→ **TASK GOAL**
Below are the entries to work from; restate word for word the portion that opens with the line containing "[aa-blancow] (315, 2384)" and closes with the line containing "[WhatsApp Image 2026-08-12", keeping both.

→ **SUPPLIED RECORDS**

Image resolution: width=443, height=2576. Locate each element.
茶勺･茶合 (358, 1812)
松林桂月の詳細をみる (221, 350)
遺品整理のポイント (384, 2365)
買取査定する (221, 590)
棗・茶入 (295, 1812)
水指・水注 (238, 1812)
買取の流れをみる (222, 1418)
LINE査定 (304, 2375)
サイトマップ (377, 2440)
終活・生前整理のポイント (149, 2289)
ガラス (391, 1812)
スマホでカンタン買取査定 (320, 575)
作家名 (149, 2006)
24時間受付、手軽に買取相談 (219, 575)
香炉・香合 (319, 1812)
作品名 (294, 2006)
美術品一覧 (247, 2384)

==

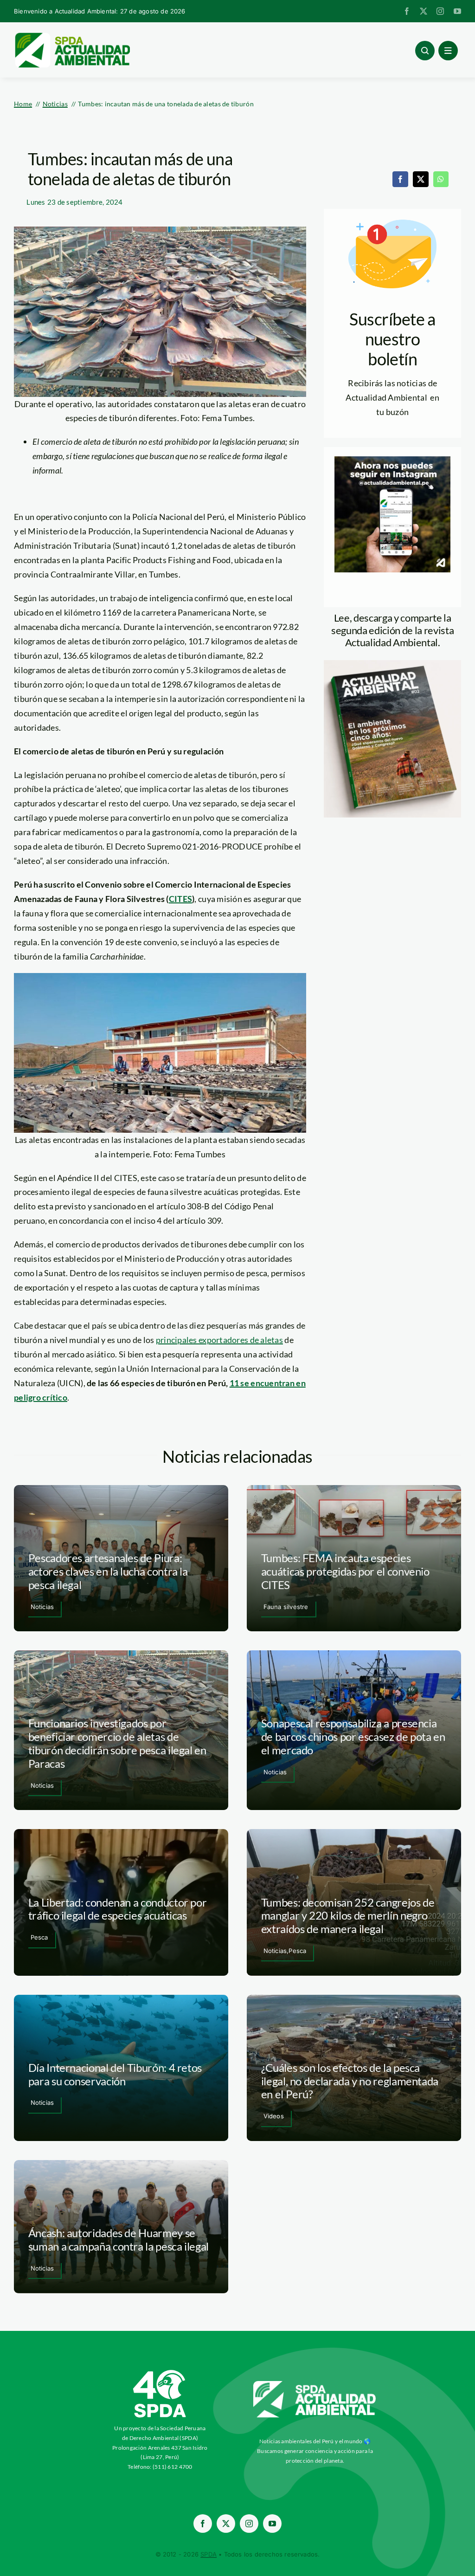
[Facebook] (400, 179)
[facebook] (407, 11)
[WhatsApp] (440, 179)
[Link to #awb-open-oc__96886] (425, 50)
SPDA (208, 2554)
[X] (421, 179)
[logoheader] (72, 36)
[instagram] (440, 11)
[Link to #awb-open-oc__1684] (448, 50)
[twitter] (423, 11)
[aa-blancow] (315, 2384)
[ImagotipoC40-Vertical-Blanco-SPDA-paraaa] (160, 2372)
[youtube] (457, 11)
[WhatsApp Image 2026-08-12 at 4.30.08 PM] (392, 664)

==

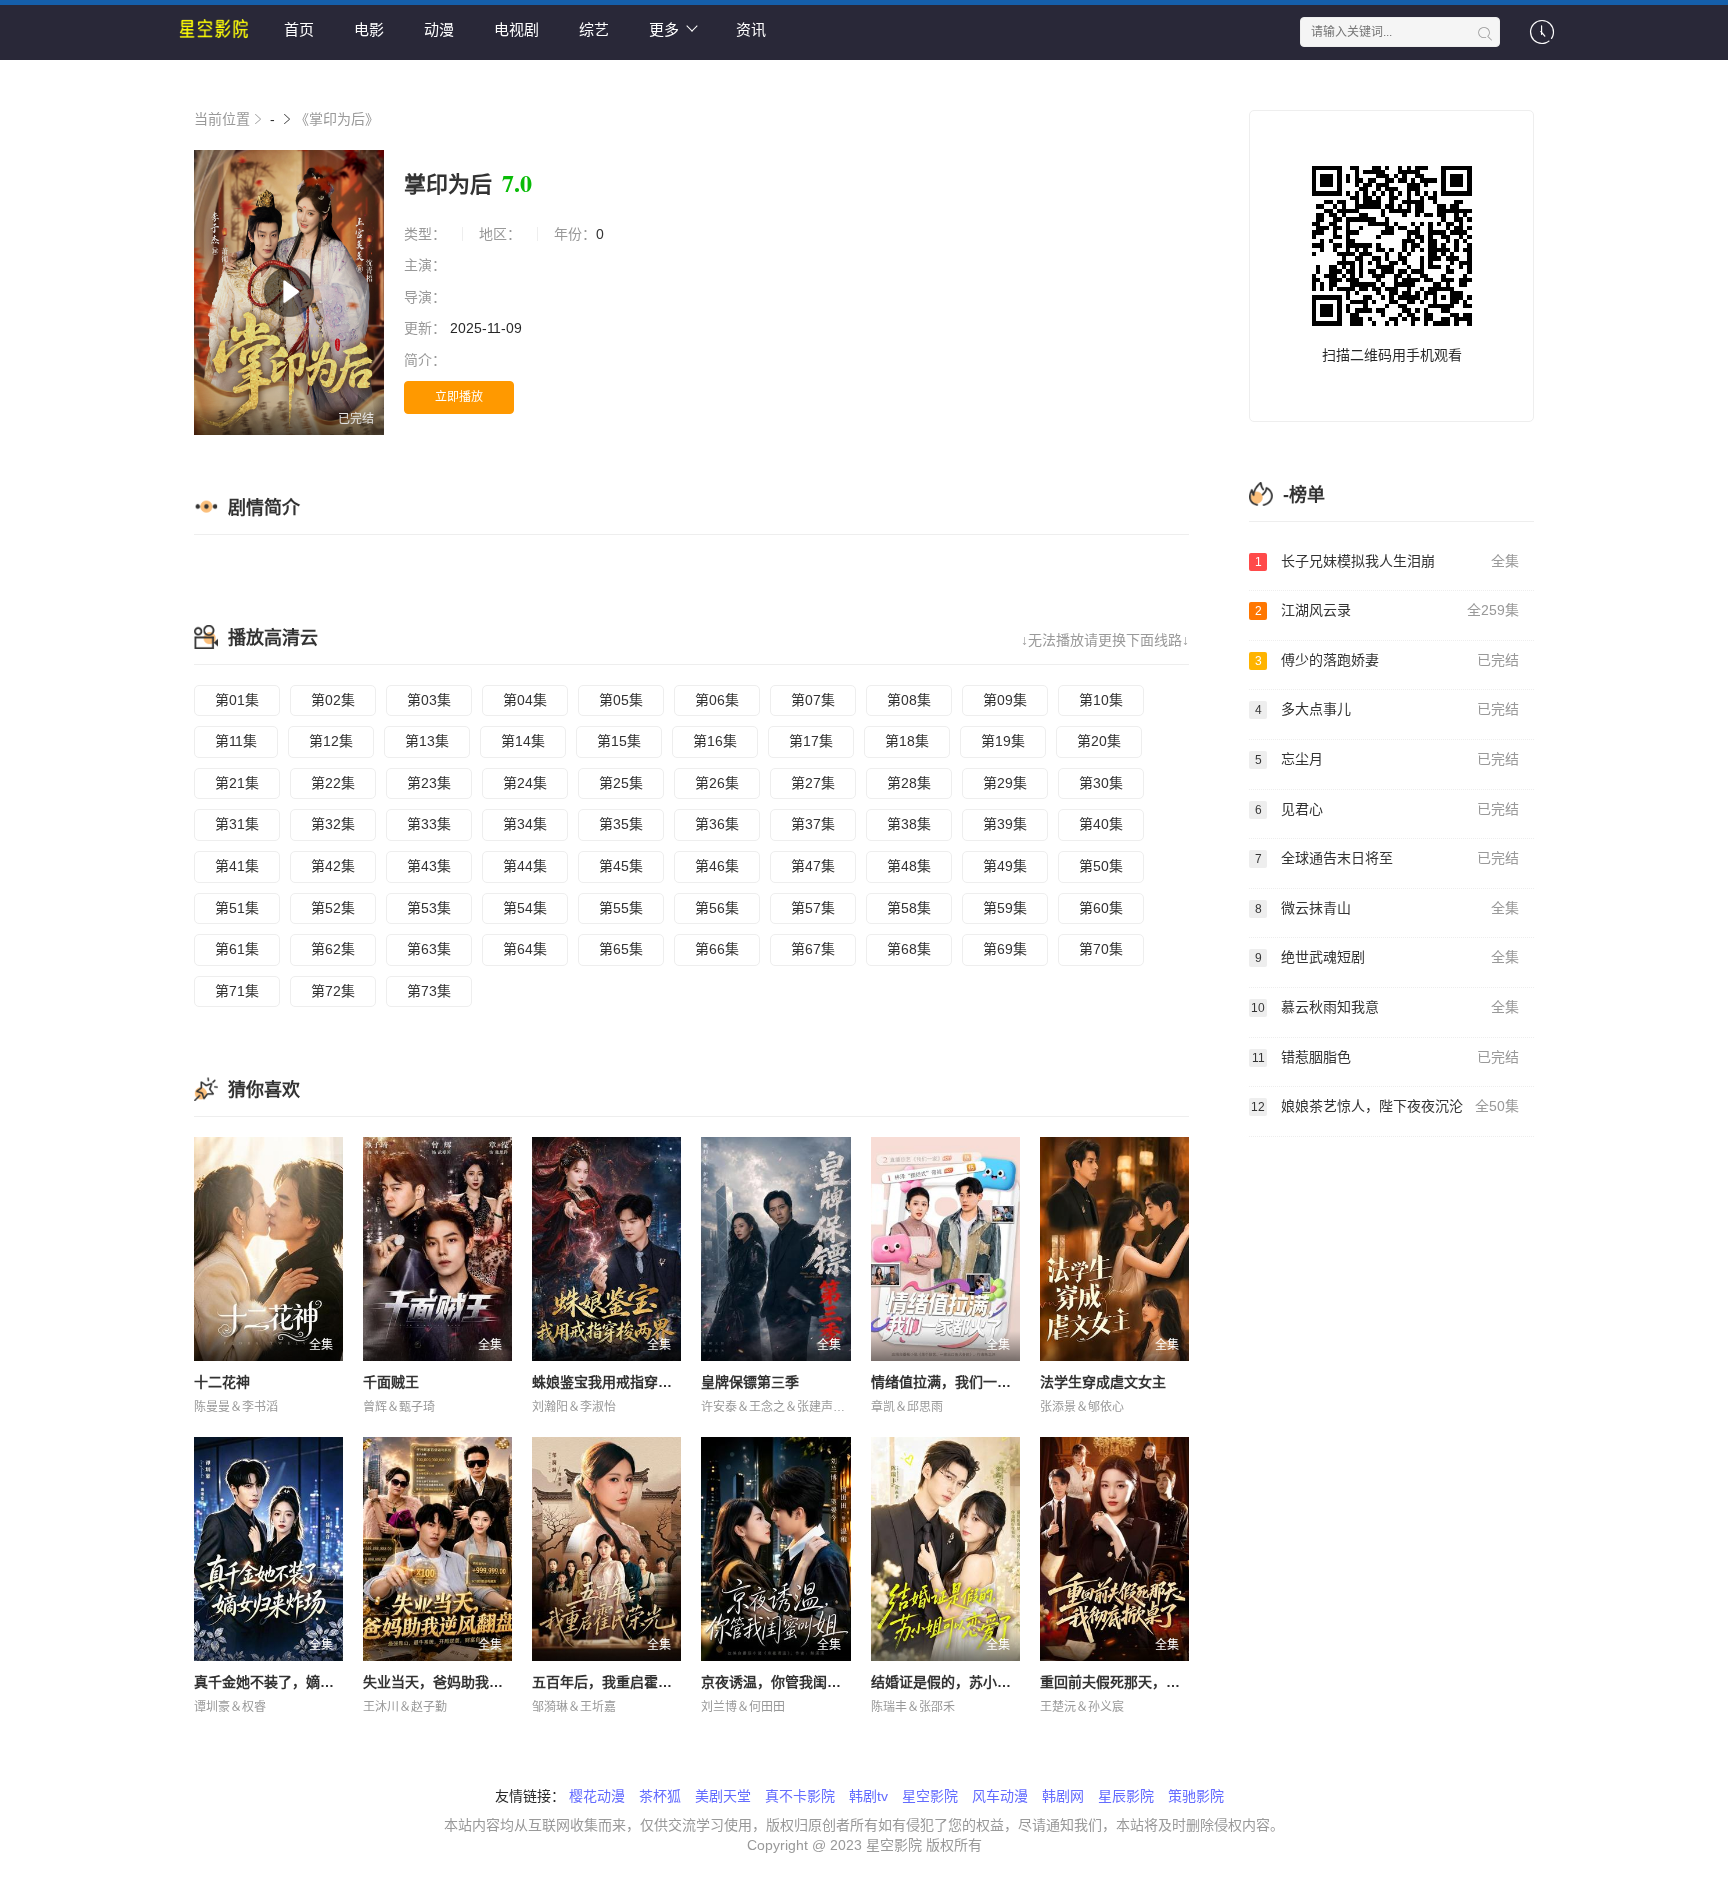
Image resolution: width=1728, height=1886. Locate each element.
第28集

→ **SOLUTION FOR THIS PROBLEM**
[aa-blancow] (315, 2384)
[ImagotipoC40-Vertical-Blanco-SPDA-paraaa] (160, 2372)
[youtube] (457, 11)
[WhatsApp Image 2026-08-12 at 4.30.08 PM] (392, 664)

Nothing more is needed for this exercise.